5 Replies Latest reply on Sep 26, 2011 11:45 AM by sroering

    Web Reporter showing subhosts seperately

      Not sure if this is the right section but here it goes.  When running reports I notice that sites that have different "subhosts" in the URL are shown as seperate entries.  This gives an inaccurate report.  An example of this is when you report on Streaming media.  You will see many lines listing many different site names but they all finish with youtube.com

       

      I want it to simply ignore the subhosts and give me a total of all traffic to youtube.com adding up all those subhosts and just showing the total bandwidth from youtube.  Below is an example of what i see in a report

       

       

      189 o-o.preferred.atl05s01.v5.lscache8.c.youtube.com           Streaming Media, Media Sharing      449.54

      190 o-o.preferred.atl05s01.v4.lscache3.c.youtube.com           Streaming Media, Media Sharing      448.79

      191 o-o.preferred.atl05s01.v12.lscache1.c.youtube.com         Streaming Media, Media Sharing      448.67

      192 o-o.preferred.atl05s01.v17.lscache6.c.youtube.com      Streaming Media, Media Sharing      445.76

      193 o-o.preferred.atl05s01.v11.lscache4.c.youtube.com      Streaming Media, Media Sharing      444.70

      194 o-o.preferred.atl05s01.v8.lscache2.c.youtube.com      Streaming Media, Media Sharing      441.94

      195 o-o.preferred.atl05s01.v22.lscache4.c.youtube.com      Streaming Media, Media Sharing      441.19

        • 1. Re: Web Reporter showing subhosts seperately
          sroering

          Hello,

           

          You are correct, Web Reporter does not strip subdomains from the hostname.  If you want to report on top level domains, then they will need to be put into a user-defined column that using a ruleset.

           

          I haven't tested this, and I'm relatively certain this won't be 100% correct, but the regex for the ruleset would need to be something like this.

           

          .*\.*([a-zA-Z\-0-9]+\.[a-zA-Z]+)\/*.*

           

          The URLs look like this

          "GET http://foo.bar.com/somethingmore.html HTTP/1.1"

           

          A break down of what I was trying to achieve is this.

           

          .*       matches any character.

          \.*     matches a single period (which may or may not exist)

          (stuff between paren is what we will be keeping)

           

          [a-zA-Z\-0-9]+       Maches alpha-numeric characters and dash, one or more required

          \.      matches a single perios (required)

          [a-zA-Z]+       matches only alpha characters, one or more required

          \/*              matches optional forward slash

          .*           matches any character, one or more times.

           

           

          Have fair warning that many countries outside of the US have two levels at the end of their domains.  For example www.google.co.uk or www.google.co.jp

          The regex above would only give you the "co.uk" or "co.jp" part.

           

          A better solution would need to put a list of these known domains into an optional list.  For example, something like this.

          [co|nz|jp|com|info|net|biz|org|edu]+

           

          Since + is a greedy operator, it would continue to consume the top level domains in the list.

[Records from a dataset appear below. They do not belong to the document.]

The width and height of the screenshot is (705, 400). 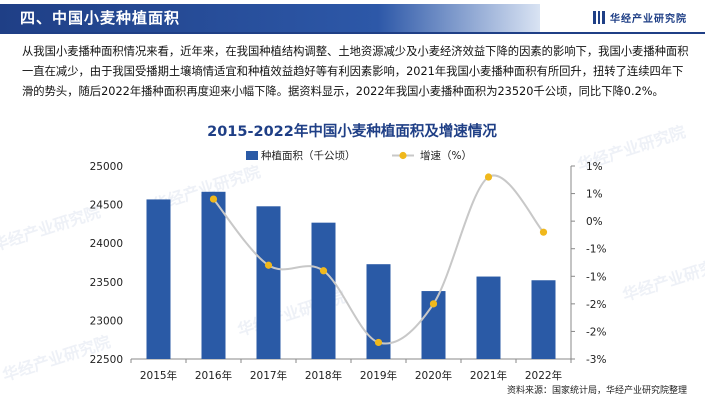 What do you see at coordinates (100, 18) in the screenshot?
I see `page-title: 四、中国小麦种植面积` at bounding box center [100, 18].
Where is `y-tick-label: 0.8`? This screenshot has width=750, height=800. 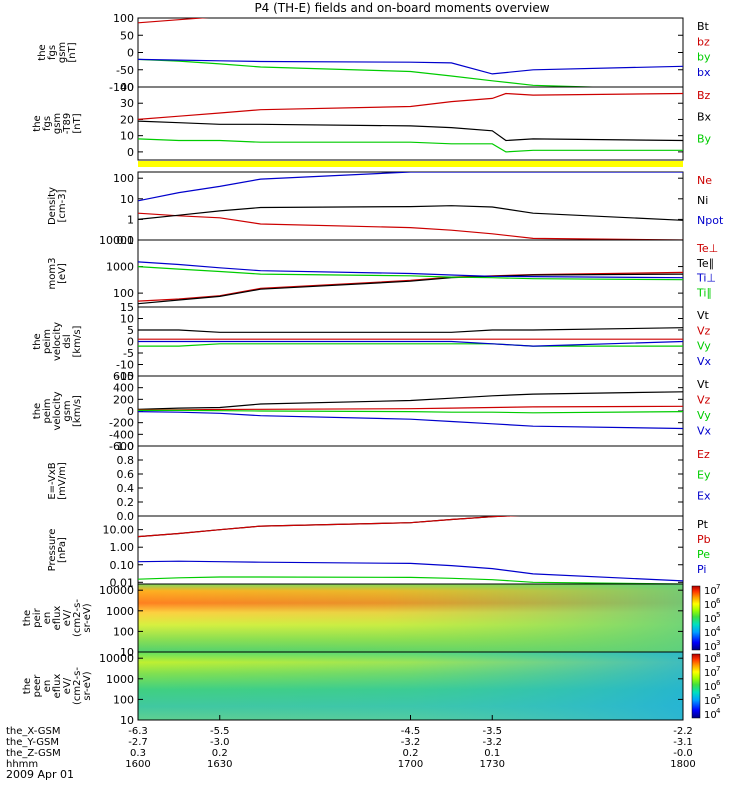 y-tick-label: 0.8 is located at coordinates (126, 460).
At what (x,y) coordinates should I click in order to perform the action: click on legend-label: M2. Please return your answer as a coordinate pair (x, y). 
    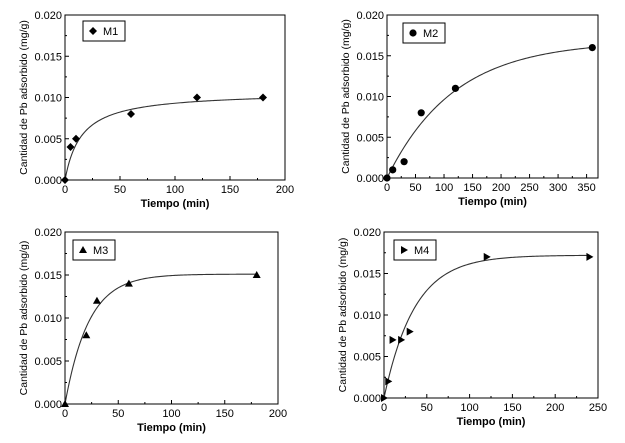
    Looking at the image, I should click on (430, 34).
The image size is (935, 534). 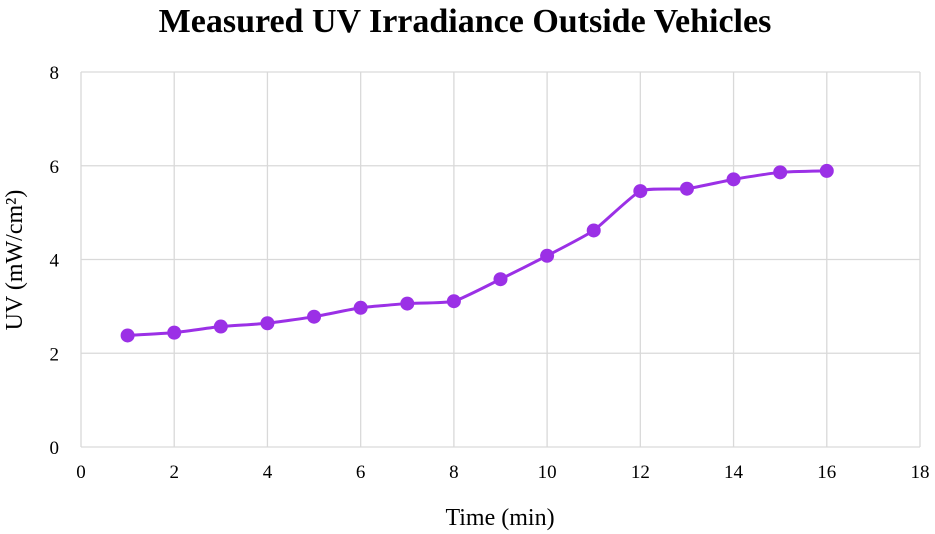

Then in front of it, you could optionally get another level domain "[a-zA-Z\-0-9]*".  The reason I say optional is you might want to consider the possibility that  "info.co.uk" is the complete domain.

           

          And lastly, you might want to make a save default rule that keeps the entire host.  Hopefully that's enough to get you started.  Web Reporter uses the Java Regex notation if you need to find documentation.  Here's one example. http://download.oracle.com/javase/1.4.2/docs/api/java/util/regex/Pattern.html

          • 2. Re: Web Reporter showing subhosts seperately
            sroering

            Another thought.. keep in mind that it's perfectly OK to have an IP address for the hostname. That's another case you would need to handle. I'm sure there are other's I haven't thought of yet either.

            • 3. Re: Web Reporter showing subhosts seperately

              Thanks for the suggestion.  I understand your points where we might have problems.  How about i make it a little eaiser.  Im specifically looking to combine Youtube and Facebook hits only.  The should be easier to nail down since we know what we are working with in regard to domain names. What so you think?

              • 4. Re: Web Reporter showing subhosts seperately

                Ok i have made some headway with this.  I have created a rule that will take basically anything ending in youtube.com and turn it into just www.youtube.com

                 

                For my needs this is perfect.  The second part is I have to apply this rule to a User defined column.  I want it to populate a "new" site option with this rule but when i tell it to use a Log record from the source data the "site" field is not shown, only URL is the closest.  How does Web Reporter work out the Site field?  Does it use the URL field or a particular field log file header?

                 

                Thanks.

                • 5. Re: Web Reporter showing subhosts seperately
                  sroering

                  Unfortunately you cannot modify the pre-populated columns such as url or site name without actually modifying the access log before importing.  The user defined columns essentially allow you to pull custom data from the log and store it as an extra value.